L'analyse du règlement offre ainsi des outils, rendant la mise en conformité plus aisée.
4. Quels profils doivent être formés ?
Pour appliquer l' AI Act de manière efficace, plusieurs niveaux de l’organisation sont concernés :
Équipes dirigeantes : pour comprendre les impacts stratégiques, budgétaires et organisationnels.
Data scientists et ingénieurs IA : pour intégrer les exigences techniques et de qualité des données.
Juristes / compliance / DPO : pour piloter l’analyse réglementaire et les obligations documentaires.
Chefs de projets et responsables produits : pour adapter les processus de conception et d’évaluation.
Métiers utilisateurs : pour comprendre la supervision humaine et les limites du système.
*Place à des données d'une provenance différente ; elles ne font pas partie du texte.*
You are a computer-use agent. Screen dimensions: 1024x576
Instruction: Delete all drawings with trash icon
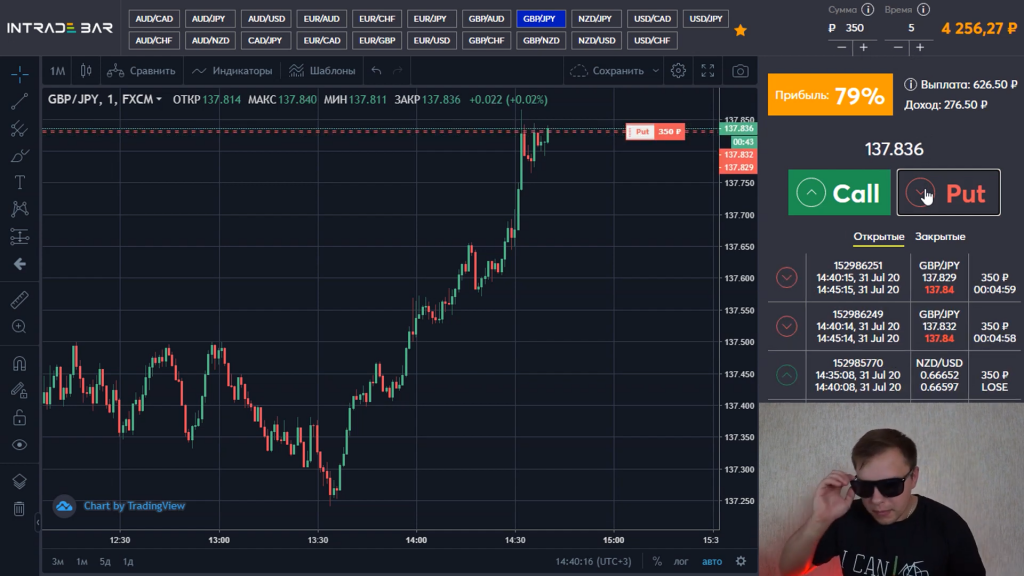pos(19,509)
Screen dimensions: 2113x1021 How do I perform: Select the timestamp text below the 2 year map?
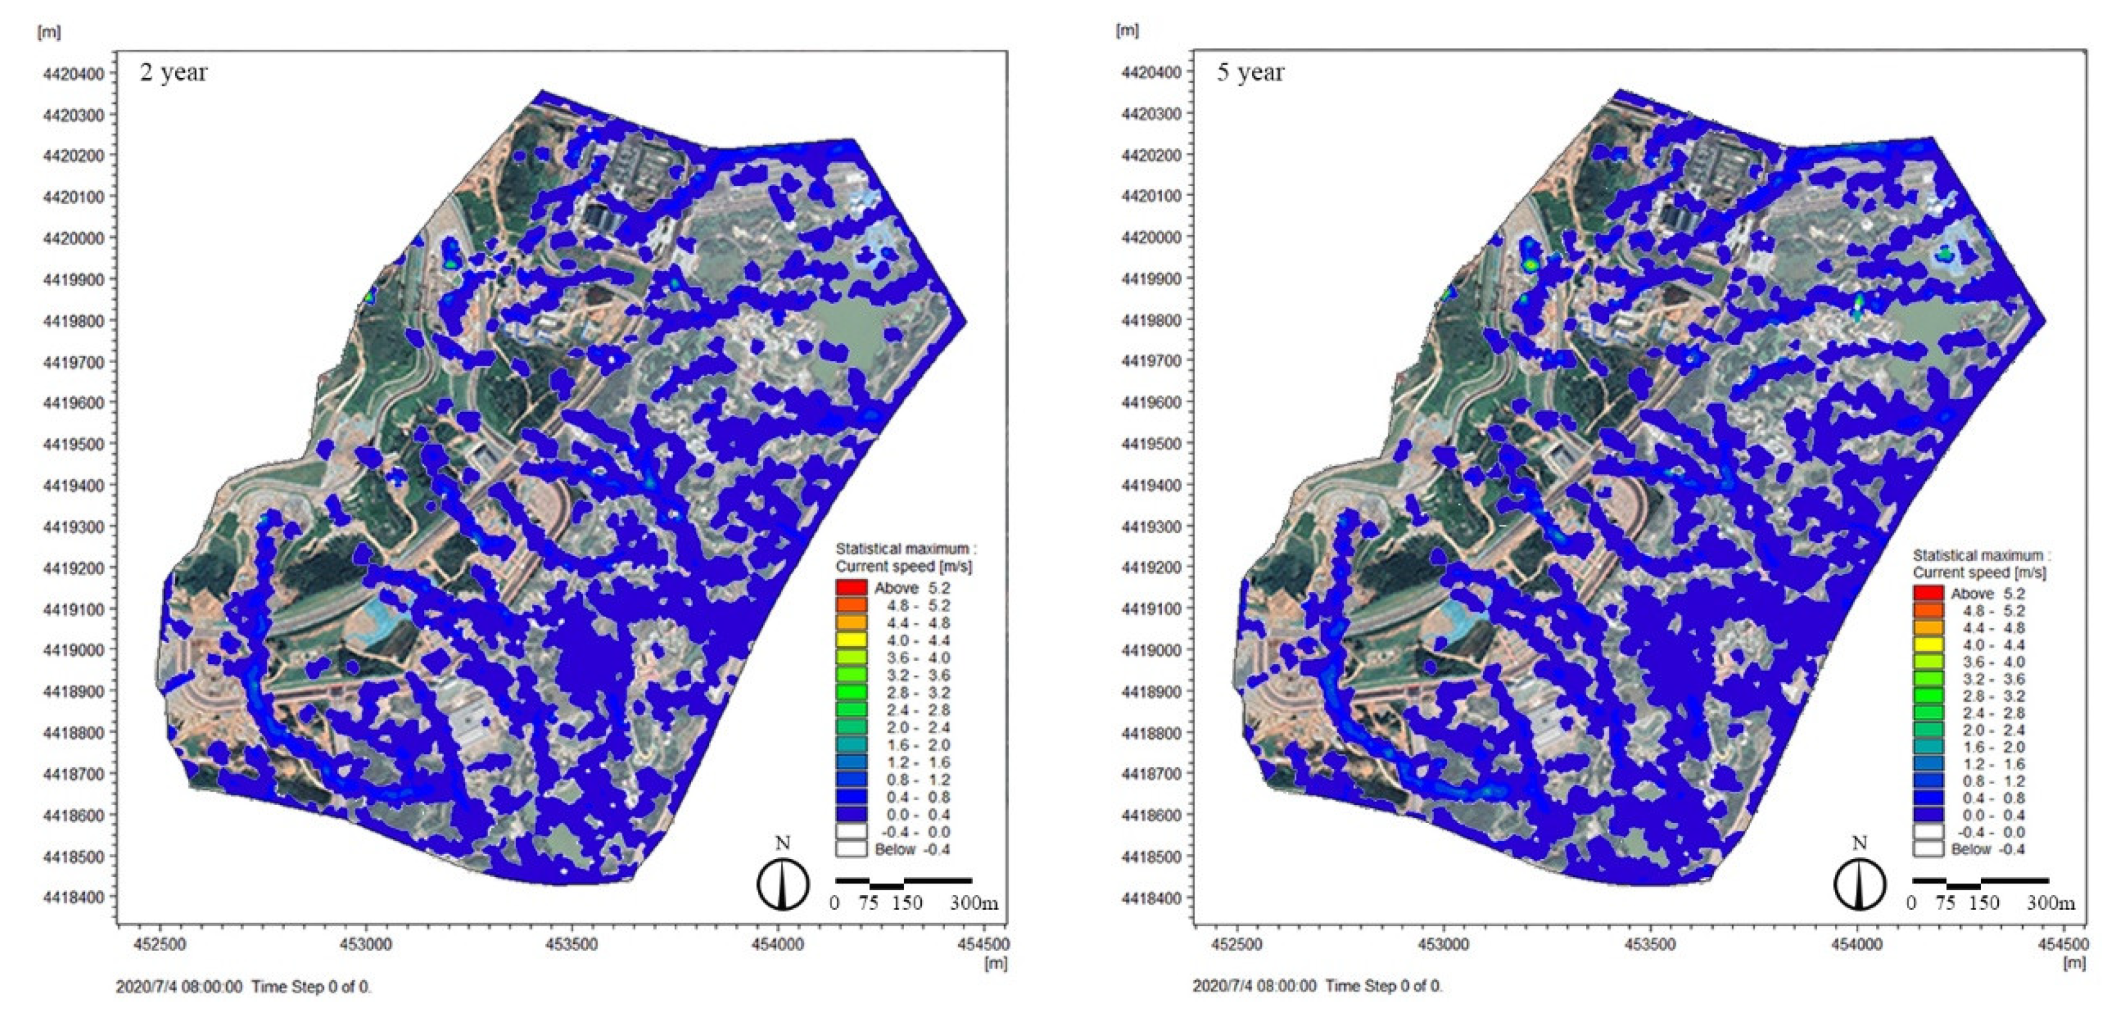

5. Sécuriser les investissements en IA: un enjeu méthodologique
Sans maîtrise du cadre réglementaire, les entreprises courent le risque :
d’investir dans des modèles non conformes,
de devoir revoir des projets déjà avancés,
de subir un décalage dans les mises en production,
ou de devoir retirer un système en raison d’obligations non respectées.
Une formation permet de :
réduire ces risques,
harmoniser les pratiques internes,
anticiper les contrôles,
et formaliser une documentation conforme dès les premières étapes du projet.
Conclusion
L'AI Act marque une étape importante dans la structuration de l’écosystème de l’intelligence artificielle en Europe. Pour les organisations, la formation n’est pas seulement un outil d’accompagnement : c’est un pré-requis opérationnel permettant de :
comprendre les obligations,
anticiper les impacts,
adapter la gouvernance,
et sécuriser les investissements présents et futurs.
Dans un contexte où l’IA évolue rapidement, la montée en compétence devient un facteur déterminant pour garantir une mise en conformité efficace et durable.